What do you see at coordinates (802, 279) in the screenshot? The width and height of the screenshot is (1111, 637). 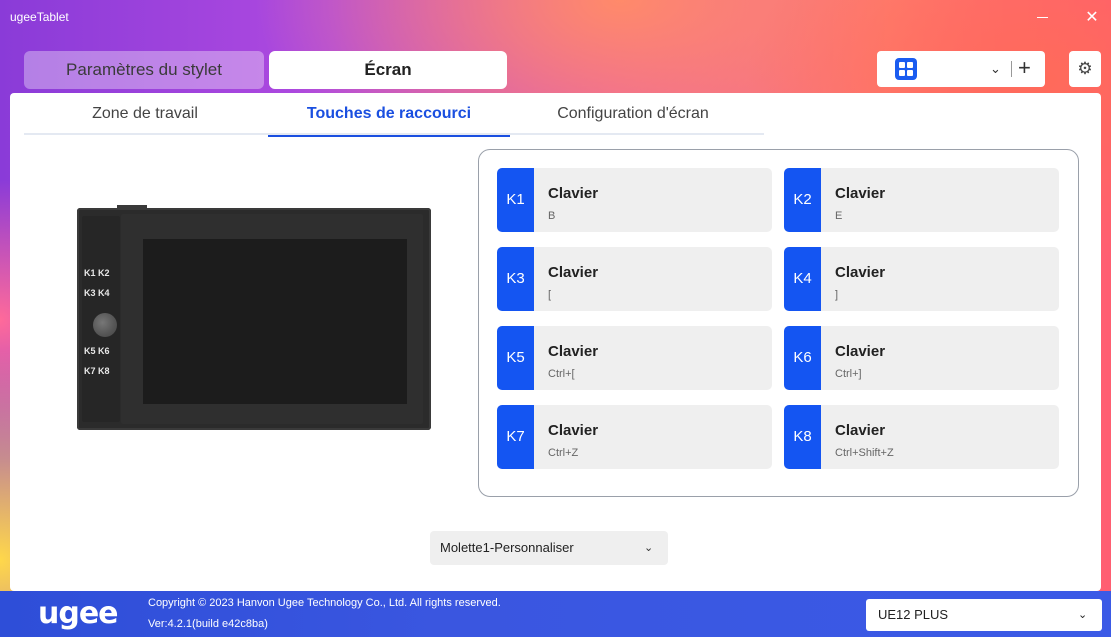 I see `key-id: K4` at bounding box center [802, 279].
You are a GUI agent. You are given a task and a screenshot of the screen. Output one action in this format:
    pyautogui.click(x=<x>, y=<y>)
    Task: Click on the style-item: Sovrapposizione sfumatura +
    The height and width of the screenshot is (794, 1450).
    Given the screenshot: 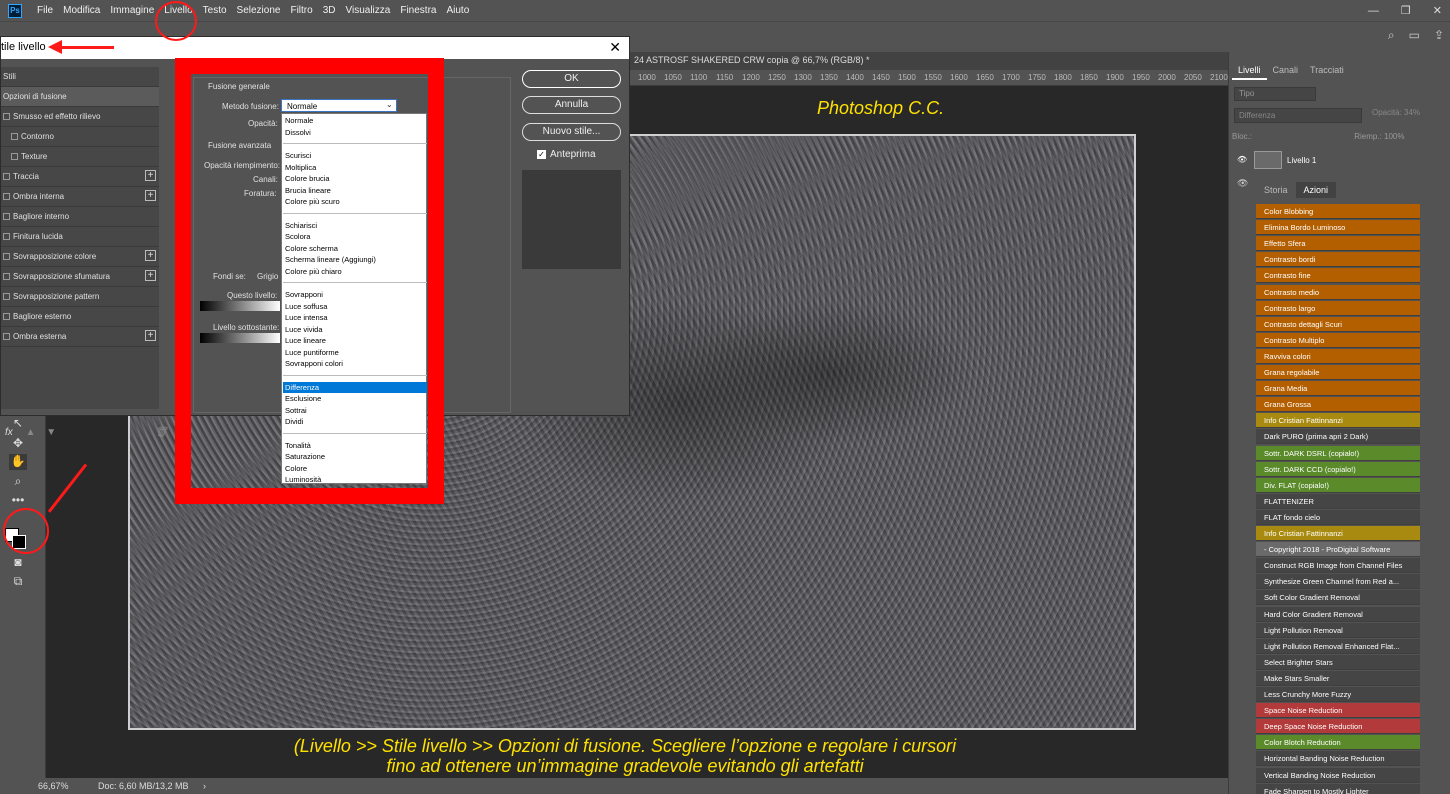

To do:
In the stretch of the listing from the line containing "You are a GUI" through the end of the listing, substitute "screen capture" for every occurrence of "screenshot", leave everything else unchanged, and reproduce that stretch without the picture.

Answer space:
You are a GUI agent. You are given a task and a screen capture of the screen. Output one action in this format:
    pyautogui.click(x=<x>, y=<y>)
    Task: Click on the style-item: Sovrapposizione sfumatura +
    The height and width of the screen capture is (794, 1450).
    Given the screen capture: 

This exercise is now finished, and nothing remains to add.